Voxeo Labs were everywhere at the show, Tropo was powering a number of excellent demos on mobile insurance claims and integration at the Huawei stand, congratulations to Huawei in showing their ability to harness external innovations to deliver exciting innovative services to their Telco customers.  Ameche was being demo’ed at Ericsson’s booth with a beautifully simple in-call voice agent, Ameche was reviewed last year in this article.  For me Voxeo Labs is a beacon to the future of our industry.  It’s about the core service of communications being embedded everywhere; myaNUMBER, Crunched,, AT&T Call Management API, and Telekom Tropo all demonstrate there’s money to be made in communication APIs. AND It’s about services that are unique to owning a network, that run in real time, and in the telecom cloud.  Yet the GSMA didn’t have Voxeo Labs involved in any of their conference events, all I can say is shame on the GSMA when they cannot recognize the critical innovations to the future of our industry.

There was lots of the usual marketing echo-chamber noise on M2M, the money is in Telematics.  And M2M being extended into ereaders and tablets for content delivery to beef up the revenues in a vain attempt to match the hype.  Big Data was another phrase used without clarity, really all it means is a Hadoop cluster, the technology is irrelevant, its all about breaking down the data silos in telcos for a complete customer view.  One to watch is Guavus, I remain impressed with their practical and focused approach that continues to quickly generate good returns for their customers. Instabridge is another one to watch, WiFi Everywhere, I’ll have more on them soon.

One area that I think is underestimated and under-invested compared to M2M, NFC, mHealth, etc. is enterprise mobilization, lots of money is being spent here by enterprises.  The IT guys are leading compared to the Telcos, e.g. HP, IBM, SAP, Accenture.  The question is how do telcos catch up, if at all? Where are you GSMA?

Overall it was an upbeat show, thanks to the investment in LTE, with LTE-A investment on the horizon.  It was great fun to catch up with friends new and old.  However, we have serious issues: an industry with a split personality, the detachment of CxOs/GSMA from the coal-face of the industry.  Please, no more use of the ‘Bell-Head’ term OTT, they’re service providers.  Reset expectations on RCS, get rid of Joyn, re-focus the go to market and business model, start innovating like Telefonica, realize the greatest asset is the network and you can deliver services other service providers cannot because of your network and your in-network (Telco) cloud, “the apps (money) are in the calls”, to paraphrase Voxeo Labs’ tagline for Ameche.

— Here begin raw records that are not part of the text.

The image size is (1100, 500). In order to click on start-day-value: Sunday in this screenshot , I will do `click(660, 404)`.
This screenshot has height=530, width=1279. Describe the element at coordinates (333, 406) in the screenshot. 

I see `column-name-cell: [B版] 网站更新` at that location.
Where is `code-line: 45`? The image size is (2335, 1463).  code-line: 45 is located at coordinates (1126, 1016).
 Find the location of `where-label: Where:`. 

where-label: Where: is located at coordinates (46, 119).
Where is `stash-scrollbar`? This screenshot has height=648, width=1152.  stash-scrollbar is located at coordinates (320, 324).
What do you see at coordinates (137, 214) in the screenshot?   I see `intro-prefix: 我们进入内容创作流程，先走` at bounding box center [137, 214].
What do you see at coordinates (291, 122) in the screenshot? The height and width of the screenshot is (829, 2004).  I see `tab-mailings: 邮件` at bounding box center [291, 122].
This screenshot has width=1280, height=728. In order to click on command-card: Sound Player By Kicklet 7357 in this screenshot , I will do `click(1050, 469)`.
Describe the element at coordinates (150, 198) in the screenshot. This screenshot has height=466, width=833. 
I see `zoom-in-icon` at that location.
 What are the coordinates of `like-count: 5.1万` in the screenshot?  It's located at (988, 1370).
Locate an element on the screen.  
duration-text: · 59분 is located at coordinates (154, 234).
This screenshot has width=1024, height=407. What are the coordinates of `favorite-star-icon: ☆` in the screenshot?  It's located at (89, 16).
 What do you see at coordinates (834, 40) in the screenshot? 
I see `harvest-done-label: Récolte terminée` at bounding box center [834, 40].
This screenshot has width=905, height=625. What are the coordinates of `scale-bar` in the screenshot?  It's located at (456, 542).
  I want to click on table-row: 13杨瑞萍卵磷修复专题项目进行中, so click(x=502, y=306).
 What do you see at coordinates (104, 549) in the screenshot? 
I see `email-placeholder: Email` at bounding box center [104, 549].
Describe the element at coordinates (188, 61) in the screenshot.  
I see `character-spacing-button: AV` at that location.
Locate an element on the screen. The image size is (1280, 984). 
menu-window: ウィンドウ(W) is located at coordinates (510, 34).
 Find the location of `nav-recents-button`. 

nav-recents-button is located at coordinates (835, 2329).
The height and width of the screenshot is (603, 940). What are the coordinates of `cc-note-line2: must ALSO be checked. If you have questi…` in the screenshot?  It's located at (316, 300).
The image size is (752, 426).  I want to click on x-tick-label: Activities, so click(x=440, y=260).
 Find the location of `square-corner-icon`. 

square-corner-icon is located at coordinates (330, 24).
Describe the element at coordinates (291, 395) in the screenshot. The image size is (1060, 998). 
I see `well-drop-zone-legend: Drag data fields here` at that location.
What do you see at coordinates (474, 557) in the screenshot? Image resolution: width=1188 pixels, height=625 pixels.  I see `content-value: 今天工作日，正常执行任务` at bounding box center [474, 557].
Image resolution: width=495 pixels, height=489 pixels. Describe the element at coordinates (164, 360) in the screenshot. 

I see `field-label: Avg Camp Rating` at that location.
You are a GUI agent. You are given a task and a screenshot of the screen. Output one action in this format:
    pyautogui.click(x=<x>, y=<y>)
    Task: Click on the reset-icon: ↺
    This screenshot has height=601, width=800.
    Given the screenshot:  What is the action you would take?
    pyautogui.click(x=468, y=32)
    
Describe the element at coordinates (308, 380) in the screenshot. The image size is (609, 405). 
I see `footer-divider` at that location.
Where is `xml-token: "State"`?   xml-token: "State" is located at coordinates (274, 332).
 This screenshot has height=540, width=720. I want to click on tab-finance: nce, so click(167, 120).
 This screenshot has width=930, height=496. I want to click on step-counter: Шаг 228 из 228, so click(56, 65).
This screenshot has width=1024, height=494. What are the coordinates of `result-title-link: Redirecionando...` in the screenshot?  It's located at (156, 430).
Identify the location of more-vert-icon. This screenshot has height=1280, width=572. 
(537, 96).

1 thought on “MWC2013: The Mobile Dichotomy, Net-Head versus Cust-Head


    Alan, thanks for the great report as usual. Regarding the OneAPI Identity announcement, I can’t help it but think that every MWC the GSMA marketing team feels like they need to rush to announce a seemingly major initiative to defend the relevance of operators in the ecosystem. The same thing happened when WAC was announced out of the blue by 24 operators, many of who had hardly been briefed but felt they needed to be part of the press release. The results speak for themselves.